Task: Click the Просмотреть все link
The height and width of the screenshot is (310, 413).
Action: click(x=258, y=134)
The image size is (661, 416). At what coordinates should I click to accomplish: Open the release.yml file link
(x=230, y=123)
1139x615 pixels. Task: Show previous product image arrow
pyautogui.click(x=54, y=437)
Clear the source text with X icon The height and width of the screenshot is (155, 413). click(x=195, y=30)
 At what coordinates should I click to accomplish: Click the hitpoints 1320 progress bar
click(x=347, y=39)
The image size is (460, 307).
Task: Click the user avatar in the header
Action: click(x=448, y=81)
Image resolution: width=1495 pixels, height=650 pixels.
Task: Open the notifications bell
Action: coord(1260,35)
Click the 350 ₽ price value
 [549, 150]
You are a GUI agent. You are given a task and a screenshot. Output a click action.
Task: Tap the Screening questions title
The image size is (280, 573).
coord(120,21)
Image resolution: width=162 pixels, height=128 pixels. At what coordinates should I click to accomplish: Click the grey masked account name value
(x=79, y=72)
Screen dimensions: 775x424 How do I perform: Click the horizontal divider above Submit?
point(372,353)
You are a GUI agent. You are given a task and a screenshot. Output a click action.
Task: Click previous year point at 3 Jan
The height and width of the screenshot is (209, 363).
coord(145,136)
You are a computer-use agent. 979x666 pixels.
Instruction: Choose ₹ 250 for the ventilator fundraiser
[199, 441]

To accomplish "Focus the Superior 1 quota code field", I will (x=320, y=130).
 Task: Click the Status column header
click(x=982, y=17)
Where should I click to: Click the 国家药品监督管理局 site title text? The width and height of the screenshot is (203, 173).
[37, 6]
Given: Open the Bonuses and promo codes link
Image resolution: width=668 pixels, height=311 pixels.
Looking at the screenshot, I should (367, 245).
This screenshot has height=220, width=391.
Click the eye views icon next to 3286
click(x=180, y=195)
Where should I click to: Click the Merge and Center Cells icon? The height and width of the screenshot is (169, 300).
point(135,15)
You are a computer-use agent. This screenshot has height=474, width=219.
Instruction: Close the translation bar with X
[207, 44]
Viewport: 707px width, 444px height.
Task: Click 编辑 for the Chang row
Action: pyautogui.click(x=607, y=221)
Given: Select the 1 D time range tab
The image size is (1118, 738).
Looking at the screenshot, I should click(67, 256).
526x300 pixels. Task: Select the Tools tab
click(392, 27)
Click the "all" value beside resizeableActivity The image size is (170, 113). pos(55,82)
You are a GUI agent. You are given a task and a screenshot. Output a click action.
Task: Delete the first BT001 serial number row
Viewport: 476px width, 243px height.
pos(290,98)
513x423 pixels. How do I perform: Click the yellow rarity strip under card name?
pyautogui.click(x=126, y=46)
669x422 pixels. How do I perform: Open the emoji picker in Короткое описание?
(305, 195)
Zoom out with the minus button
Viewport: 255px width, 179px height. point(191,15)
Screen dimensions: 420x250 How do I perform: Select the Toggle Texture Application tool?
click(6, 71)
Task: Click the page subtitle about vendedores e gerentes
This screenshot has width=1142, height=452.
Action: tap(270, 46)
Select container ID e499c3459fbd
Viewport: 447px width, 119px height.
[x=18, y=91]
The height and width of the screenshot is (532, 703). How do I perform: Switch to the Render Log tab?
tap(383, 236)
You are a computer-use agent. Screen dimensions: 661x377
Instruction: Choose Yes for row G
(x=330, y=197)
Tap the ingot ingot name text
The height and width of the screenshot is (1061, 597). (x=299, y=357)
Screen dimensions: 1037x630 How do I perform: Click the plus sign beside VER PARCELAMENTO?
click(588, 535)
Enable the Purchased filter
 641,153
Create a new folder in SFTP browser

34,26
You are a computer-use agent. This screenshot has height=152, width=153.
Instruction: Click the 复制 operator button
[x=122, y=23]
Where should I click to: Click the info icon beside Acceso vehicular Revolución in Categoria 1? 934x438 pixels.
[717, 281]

__WORK REQUIRED__.
Give an exact transcription of the data shown above.

__RESULT OF THIS EXERCISE__.
Task: Click the Просмотреть все link
The height and width of the screenshot is (310, 413).
Action: click(x=258, y=134)
The image size is (661, 416). At what coordinates should I click to accomplish: Open the release.yml file link
(x=230, y=123)
1139x615 pixels. Task: Show previous product image arrow
pyautogui.click(x=54, y=437)
Clear the source text with X icon The height and width of the screenshot is (155, 413). click(x=195, y=30)
 At what coordinates should I click to accomplish: Click the hitpoints 1320 progress bar
click(x=347, y=39)
The image size is (460, 307).
Task: Click the user avatar in the header
Action: click(x=448, y=81)
Image resolution: width=1495 pixels, height=650 pixels.
Task: Open the notifications bell
Action: coord(1260,35)
Click the 350 ₽ price value
 [549, 150]
You are a GUI agent. You are given a task and a screenshot. Output a click action.
Task: Tap the Screening questions title
The image size is (280, 573).
coord(120,21)
Image resolution: width=162 pixels, height=128 pixels. At what coordinates should I click to accomplish: Click the grey masked account name value
(x=79, y=72)
Screen dimensions: 775x424 How do I perform: Click the horizontal divider above Submit?
point(372,353)
You are a GUI agent. You are given a task and a screenshot. Output a click action.
Task: Click previous year point at 3 Jan
The height and width of the screenshot is (209, 363).
coord(145,136)
You are a computer-use agent. 979x666 pixels.
Instruction: Choose ₹ 250 for the ventilator fundraiser
[199, 441]

To accomplish "Focus the Superior 1 quota code field", I will (x=320, y=130).
 Task: Click the Status column header
click(x=982, y=17)
Where should I click to: Click the 国家药品监督管理局 site title text? The width and height of the screenshot is (203, 173).
[37, 6]
Given: Open the Bonuses and promo codes link
Image resolution: width=668 pixels, height=311 pixels.
Looking at the screenshot, I should (367, 245).
This screenshot has height=220, width=391.
Click the eye views icon next to 3286
click(x=180, y=195)
Where should I click to: Click the Merge and Center Cells icon? The height and width of the screenshot is (169, 300).
point(135,15)
You are a computer-use agent. This screenshot has height=474, width=219.
Instruction: Close the translation bar with X
[207, 44]
Viewport: 707px width, 444px height.
Task: Click 编辑 for the Chang row
Action: pyautogui.click(x=607, y=221)
Given: Select the 1 D time range tab
The image size is (1118, 738).
Looking at the screenshot, I should click(67, 256).
526x300 pixels. Task: Select the Tools tab
click(392, 27)
Click the "all" value beside resizeableActivity The image size is (170, 113). pos(55,82)
You are a GUI agent. You are given a task and a screenshot. Output a click action.
Task: Delete the first BT001 serial number row
Viewport: 476px width, 243px height.
pos(290,98)
513x423 pixels. How do I perform: Click the yellow rarity strip under card name?
pyautogui.click(x=126, y=46)
669x422 pixels. How do I perform: Open the emoji picker in Короткое описание?
(305, 195)
Zoom out with the minus button
Viewport: 255px width, 179px height. point(191,15)
Screen dimensions: 420x250 How do I perform: Select the Toggle Texture Application tool?
click(6, 71)
Task: Click the page subtitle about vendedores e gerentes
This screenshot has width=1142, height=452.
Action: tap(270, 46)
Select container ID e499c3459fbd
Viewport: 447px width, 119px height.
[x=18, y=91]
The height and width of the screenshot is (532, 703). How do I perform: Switch to the Render Log tab?
tap(383, 236)
You are a computer-use agent. Screen dimensions: 661x377
Instruction: Choose Yes for row G
(x=330, y=197)
Tap the ingot ingot name text
The height and width of the screenshot is (1061, 597). (x=299, y=357)
Screen dimensions: 1037x630 How do I perform: Click the plus sign beside VER PARCELAMENTO?
click(588, 535)
Enable the Purchased filter
 641,153
Create a new folder in SFTP browser

34,26
You are a computer-use agent. This screenshot has height=152, width=153.
Instruction: Click the 复制 operator button
[x=122, y=23]
Where should I click to: Click the info icon beside Acceso vehicular Revolución in Categoria 1? 934x438 pixels.
[717, 281]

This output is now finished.